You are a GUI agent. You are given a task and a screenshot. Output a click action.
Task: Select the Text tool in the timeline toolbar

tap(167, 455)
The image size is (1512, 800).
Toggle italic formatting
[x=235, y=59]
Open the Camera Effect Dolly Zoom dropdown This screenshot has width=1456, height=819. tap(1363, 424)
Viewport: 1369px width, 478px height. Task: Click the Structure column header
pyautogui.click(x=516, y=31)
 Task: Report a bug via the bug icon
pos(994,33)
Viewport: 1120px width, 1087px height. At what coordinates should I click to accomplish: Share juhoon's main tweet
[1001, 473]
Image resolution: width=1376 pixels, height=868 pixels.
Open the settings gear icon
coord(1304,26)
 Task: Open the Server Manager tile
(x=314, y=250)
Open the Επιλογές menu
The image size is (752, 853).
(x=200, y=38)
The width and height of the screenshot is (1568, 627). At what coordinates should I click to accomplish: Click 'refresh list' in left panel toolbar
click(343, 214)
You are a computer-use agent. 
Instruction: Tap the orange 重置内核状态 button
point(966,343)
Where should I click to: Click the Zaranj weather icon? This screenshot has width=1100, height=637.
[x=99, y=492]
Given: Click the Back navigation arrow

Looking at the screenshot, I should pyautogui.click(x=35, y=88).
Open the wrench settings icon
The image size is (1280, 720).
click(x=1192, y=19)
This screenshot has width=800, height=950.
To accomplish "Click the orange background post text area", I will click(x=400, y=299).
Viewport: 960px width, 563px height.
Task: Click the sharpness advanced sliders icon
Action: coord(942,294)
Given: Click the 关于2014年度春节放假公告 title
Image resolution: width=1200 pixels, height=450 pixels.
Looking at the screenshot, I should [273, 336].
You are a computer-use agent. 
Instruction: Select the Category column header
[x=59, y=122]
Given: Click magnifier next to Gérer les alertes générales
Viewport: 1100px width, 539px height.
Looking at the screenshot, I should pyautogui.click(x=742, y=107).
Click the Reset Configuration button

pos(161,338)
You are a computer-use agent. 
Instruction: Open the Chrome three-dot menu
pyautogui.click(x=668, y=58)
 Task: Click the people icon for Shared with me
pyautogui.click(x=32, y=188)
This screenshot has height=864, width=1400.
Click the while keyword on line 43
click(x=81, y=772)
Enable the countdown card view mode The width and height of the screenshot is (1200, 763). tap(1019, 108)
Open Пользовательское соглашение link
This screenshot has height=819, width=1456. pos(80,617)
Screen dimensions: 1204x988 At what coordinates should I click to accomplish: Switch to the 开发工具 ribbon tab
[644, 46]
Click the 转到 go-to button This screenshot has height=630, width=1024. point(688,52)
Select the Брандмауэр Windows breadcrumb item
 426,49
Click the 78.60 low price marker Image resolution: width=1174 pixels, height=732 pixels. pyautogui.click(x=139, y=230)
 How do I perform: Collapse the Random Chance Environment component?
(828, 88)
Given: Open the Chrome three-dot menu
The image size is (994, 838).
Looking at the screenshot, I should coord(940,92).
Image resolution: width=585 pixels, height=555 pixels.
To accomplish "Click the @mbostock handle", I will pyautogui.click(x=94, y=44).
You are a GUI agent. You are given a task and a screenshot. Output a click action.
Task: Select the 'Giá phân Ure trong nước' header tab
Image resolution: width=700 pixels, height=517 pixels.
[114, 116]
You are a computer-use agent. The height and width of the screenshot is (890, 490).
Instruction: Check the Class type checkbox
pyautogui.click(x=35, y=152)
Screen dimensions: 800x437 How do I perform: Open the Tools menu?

********

Work to do:
Please repeat everything from the start of the items down to the line containing "(x=200, y=38)", swapping "screenshot" for "screen capture" and leaving all else unchanged.

Task answer:
You are a GUI agent. You are given a task and a screen capture. Output a click action.
Task: Select the Text tool in the timeline toolbar

tap(167, 455)
The image size is (1512, 800).
Toggle italic formatting
[x=235, y=59]
Open the Camera Effect Dolly Zoom dropdown This screen capture has width=1456, height=819. tap(1363, 424)
Viewport: 1369px width, 478px height. Task: Click the Structure column header
pyautogui.click(x=516, y=31)
 Task: Report a bug via the bug icon
pos(994,33)
Viewport: 1120px width, 1087px height. At what coordinates should I click to accomplish: Share juhoon's main tweet
[1001, 473]
Image resolution: width=1376 pixels, height=868 pixels.
Open the settings gear icon
coord(1304,26)
 Task: Open the Server Manager tile
(x=314, y=250)
Open the Επιλογές menu
The image size is (752, 853).
(x=200, y=38)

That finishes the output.